Positive ion chemistry of esters of carboxylic acids in air plasma at atmospheric pressure.

Ionization of esters of carboxylic acids RCOOR' (R = H, alkyl; R' = alkyl) within the air plasma of the Atmospheric Pressure Chemical Ionization (APCI) source occurs largely via H(+)-transfer and, to a minor extent, via NO(+) association. The protonated ester MH(+) is normally observed as M(2)H(+) and as higher aggregates (M(3)H(+), M(3)H(+)(H(2)O)) also at high source temperature. The behavior of M(2)H(+) upon collisional activation is consistent with the reported dissociation of proton-bound dimers to MH(+) species that, in turn, fragment according to the known paths of lowest energy. In addition, other important product ions form within the plasma, some in very high relative abundance, which are attributed to ion-molecule condensation reactions between neutral M and either MH(+) or M(2)H(+) resulting in the elimination of CO, R'OH, alkene from the alkoxy moiety of the ester and HCOOH. A general scheme is proposed to account for the experimental observations, which suggest that the encounter complex formed between MH(+) and M or between M(2)H(+) and M may either collisionally relax to the protonated dimer or trimer, respectively, or react via covalent bond forming and cleaving steps to eliminate stable neutral molecules.
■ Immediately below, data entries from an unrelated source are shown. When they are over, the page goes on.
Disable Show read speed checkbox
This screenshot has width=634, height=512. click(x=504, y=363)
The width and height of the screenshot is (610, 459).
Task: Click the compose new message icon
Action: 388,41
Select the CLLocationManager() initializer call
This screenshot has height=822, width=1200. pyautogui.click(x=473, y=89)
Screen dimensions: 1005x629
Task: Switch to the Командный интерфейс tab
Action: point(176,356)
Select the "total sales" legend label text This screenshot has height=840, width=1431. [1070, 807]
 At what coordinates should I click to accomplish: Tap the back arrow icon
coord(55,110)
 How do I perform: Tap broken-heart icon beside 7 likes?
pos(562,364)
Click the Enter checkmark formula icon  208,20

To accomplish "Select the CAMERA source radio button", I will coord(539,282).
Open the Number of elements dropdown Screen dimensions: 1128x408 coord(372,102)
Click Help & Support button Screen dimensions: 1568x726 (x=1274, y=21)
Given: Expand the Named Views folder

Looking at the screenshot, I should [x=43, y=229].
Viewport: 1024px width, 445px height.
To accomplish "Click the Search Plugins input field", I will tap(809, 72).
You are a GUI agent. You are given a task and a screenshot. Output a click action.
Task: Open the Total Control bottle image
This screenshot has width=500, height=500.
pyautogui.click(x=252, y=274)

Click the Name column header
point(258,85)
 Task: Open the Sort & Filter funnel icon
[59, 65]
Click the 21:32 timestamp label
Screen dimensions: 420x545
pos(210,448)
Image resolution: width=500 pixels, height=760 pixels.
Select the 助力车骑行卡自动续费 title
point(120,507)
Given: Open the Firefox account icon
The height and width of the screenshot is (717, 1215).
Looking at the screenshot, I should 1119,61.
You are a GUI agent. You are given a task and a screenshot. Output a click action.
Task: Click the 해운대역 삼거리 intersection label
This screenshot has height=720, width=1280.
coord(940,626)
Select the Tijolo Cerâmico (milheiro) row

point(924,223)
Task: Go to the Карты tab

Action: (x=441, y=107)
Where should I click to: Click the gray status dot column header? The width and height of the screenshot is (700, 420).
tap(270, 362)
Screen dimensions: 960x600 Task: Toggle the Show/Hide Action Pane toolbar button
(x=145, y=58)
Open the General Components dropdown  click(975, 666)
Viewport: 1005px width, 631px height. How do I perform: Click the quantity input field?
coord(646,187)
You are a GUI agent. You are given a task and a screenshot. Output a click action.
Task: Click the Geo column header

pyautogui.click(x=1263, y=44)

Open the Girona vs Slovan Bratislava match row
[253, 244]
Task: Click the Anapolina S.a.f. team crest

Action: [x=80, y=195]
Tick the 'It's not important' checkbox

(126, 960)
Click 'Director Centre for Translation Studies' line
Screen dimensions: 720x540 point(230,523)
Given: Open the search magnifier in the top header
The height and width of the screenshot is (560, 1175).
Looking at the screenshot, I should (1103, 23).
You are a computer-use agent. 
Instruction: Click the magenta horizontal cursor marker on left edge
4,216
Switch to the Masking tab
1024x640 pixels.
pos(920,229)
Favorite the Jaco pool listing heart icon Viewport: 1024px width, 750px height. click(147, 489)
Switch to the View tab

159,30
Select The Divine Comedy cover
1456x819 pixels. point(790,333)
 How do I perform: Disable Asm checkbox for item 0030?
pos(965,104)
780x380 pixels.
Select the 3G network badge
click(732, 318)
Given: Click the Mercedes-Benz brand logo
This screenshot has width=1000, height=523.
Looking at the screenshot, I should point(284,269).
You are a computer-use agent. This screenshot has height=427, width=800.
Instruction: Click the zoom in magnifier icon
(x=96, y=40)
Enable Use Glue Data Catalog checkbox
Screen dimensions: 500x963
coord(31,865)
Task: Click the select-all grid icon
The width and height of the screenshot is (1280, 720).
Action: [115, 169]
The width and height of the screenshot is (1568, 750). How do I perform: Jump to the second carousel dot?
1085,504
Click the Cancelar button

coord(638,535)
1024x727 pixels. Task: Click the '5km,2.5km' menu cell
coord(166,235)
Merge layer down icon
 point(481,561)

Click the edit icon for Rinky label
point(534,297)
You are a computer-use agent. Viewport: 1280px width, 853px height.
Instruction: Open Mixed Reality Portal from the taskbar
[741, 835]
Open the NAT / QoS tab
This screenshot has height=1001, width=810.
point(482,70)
The proposed scheme is supported by both the observed concentration dependence and the temperature dependence of the products relative abundances within the plasma. Such reactions can be the dominant process, as in the case of formate esters. A second significant ionization route involves addition of NO(+) to form M(n)NO(+) (n = 1, 2, 3). An additional product corresponding to [M(2)NO(+) - CO(2)] is also observed with iso- and n-butyl formate esters.